A divulgação de informações a respeito do caso Master é crucial para o atendimento ao interesse público, num momento em que a suspeição se transmite de expoentes dos Três Poderes para as instituições como um todo, na perspectiva da população. Sem que haja liberação dos dados investigados para o conhecimento geral, as dúvidas podem continuar a gerar versões mal embasadas e, o pior, mentiras embaladas em fake news para o consumo das redes sociais até o segundo turno, isto é, com mais de um mês de aproveitamento. Cabe ao STF não apenas determinar o levantamento do sigilo, mas também coordenar a garantia das condições necessárias para que as quebras de sigilo se cumpram.

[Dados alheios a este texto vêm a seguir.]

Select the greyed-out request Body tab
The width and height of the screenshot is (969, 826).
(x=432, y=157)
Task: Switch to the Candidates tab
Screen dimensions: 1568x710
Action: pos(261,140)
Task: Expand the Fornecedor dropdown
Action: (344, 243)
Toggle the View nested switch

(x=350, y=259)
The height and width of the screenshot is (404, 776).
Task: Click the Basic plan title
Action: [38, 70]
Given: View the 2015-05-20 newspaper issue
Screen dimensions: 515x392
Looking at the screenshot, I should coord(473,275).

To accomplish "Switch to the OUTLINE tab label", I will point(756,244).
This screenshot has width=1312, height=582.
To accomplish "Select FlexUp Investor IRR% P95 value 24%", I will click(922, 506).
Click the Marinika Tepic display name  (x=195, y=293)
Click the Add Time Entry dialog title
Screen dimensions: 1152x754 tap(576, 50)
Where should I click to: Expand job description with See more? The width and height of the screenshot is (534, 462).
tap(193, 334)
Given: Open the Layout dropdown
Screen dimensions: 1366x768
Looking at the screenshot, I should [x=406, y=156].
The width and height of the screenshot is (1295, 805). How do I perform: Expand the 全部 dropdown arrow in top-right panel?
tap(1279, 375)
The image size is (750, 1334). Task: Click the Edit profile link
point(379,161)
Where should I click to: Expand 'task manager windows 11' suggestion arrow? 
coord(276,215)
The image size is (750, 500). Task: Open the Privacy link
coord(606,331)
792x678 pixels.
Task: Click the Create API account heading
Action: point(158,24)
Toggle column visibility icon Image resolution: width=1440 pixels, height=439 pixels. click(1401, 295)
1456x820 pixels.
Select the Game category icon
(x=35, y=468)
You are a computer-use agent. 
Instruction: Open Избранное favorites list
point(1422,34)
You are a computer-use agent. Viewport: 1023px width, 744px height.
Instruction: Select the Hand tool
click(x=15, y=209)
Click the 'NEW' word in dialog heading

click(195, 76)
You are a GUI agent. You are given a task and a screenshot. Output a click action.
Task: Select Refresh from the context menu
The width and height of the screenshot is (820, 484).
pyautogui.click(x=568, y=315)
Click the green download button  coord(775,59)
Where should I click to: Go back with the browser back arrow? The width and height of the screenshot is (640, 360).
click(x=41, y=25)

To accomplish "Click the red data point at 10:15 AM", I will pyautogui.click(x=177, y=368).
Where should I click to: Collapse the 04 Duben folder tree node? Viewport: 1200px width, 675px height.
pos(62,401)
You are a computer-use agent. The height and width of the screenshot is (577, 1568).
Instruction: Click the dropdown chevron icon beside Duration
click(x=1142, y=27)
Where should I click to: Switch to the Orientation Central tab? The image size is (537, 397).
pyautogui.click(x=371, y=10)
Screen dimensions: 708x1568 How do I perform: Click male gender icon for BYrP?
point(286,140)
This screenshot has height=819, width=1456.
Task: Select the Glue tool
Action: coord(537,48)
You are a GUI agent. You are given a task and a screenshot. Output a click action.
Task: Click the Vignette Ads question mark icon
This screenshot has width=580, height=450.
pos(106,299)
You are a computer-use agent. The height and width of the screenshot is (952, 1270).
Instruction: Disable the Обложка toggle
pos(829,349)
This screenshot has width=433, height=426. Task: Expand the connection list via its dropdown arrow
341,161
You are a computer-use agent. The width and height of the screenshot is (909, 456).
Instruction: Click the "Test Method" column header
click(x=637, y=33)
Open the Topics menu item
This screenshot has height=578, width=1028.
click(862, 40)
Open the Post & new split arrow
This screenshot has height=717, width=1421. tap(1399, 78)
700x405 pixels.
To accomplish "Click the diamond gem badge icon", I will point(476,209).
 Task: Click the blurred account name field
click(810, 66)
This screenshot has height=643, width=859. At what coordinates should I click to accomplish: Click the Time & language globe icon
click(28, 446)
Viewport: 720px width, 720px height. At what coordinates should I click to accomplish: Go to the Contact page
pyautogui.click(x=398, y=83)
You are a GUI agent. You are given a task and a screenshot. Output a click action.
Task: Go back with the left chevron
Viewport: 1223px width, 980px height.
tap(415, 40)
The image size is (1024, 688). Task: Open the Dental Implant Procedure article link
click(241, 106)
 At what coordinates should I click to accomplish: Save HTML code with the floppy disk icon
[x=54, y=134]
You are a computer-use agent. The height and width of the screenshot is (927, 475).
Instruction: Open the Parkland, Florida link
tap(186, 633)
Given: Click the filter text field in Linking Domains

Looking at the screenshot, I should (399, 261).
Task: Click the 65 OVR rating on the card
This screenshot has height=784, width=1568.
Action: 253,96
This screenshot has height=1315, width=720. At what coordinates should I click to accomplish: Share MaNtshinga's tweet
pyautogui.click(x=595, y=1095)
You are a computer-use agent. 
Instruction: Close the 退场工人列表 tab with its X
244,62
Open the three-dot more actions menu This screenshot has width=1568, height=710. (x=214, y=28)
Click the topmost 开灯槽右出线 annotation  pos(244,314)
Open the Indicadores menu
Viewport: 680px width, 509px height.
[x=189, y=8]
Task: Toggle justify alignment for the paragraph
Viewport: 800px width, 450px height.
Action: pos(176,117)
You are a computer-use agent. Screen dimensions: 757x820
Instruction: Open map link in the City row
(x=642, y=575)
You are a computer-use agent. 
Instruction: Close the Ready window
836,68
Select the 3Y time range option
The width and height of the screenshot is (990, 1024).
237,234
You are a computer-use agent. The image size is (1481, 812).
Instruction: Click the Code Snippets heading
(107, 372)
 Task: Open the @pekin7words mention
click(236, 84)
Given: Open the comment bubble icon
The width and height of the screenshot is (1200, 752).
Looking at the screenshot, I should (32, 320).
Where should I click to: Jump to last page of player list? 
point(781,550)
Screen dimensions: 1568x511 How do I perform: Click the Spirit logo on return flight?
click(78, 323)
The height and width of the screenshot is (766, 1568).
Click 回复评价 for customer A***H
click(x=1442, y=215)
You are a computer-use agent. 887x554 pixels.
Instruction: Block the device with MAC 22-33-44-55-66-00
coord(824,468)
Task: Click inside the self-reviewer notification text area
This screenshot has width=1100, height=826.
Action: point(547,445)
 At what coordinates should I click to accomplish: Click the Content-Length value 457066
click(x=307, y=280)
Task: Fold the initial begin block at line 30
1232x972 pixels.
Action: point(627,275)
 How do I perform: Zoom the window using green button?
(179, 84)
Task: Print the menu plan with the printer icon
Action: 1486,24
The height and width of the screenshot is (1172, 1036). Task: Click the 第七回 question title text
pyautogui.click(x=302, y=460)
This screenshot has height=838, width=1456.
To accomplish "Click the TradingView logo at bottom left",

O Ministério Público Federal vem defendendo a quebra de sigilos sem tratamento diferenciado às informações disponibilizadas, no que demonstra sintonia com a sociedade brasileira, cansada de tantos segredos e escândalos vazados seletivamente. A República não sustenta mais fofocas divulgadas em capítulos, feito novela. Se integrantes dos poderes Judiciário, Legislativo e Executivo têm o que prestar contas com a coletividade, a Justiça começa pela transparência das investigações em curso. Como já foi dito e repetido nos últimos meses, a propósito da atual crise que se propaga em ritmo acelerado, nenhum indivíduo está acima da lei – mesmo que se posicione na cúpula de um dos poderes regentes da lei, em atitude de desafio à Justiça.
A quebra dos sigilos é capaz de acentuar a crise institucional, antes de atenuar sua gravidade. Mas se trata de providência imposta pelo quadro de degradação dos valores democráticos, vislumbrado em diversos pontos da República, mas de maneira escandalosa no topo do Judiciário. O proveito eleitoral da quebra dos sigilos é incerto, mas o que é certo é que as campanhas irão correr para se apropriar dos efeitos das informações divulgadas, o quanto puderem. Ao eleitorado, vale tentar manter o discernimento em oposição ao asco, já que o calendário da votação não será adiado, e a decisão do voto pede, mais do que nunca, a busca do equilíbrio e do bom senso, a fim de não se ter no futuro a repetição do caos em que nos metemos.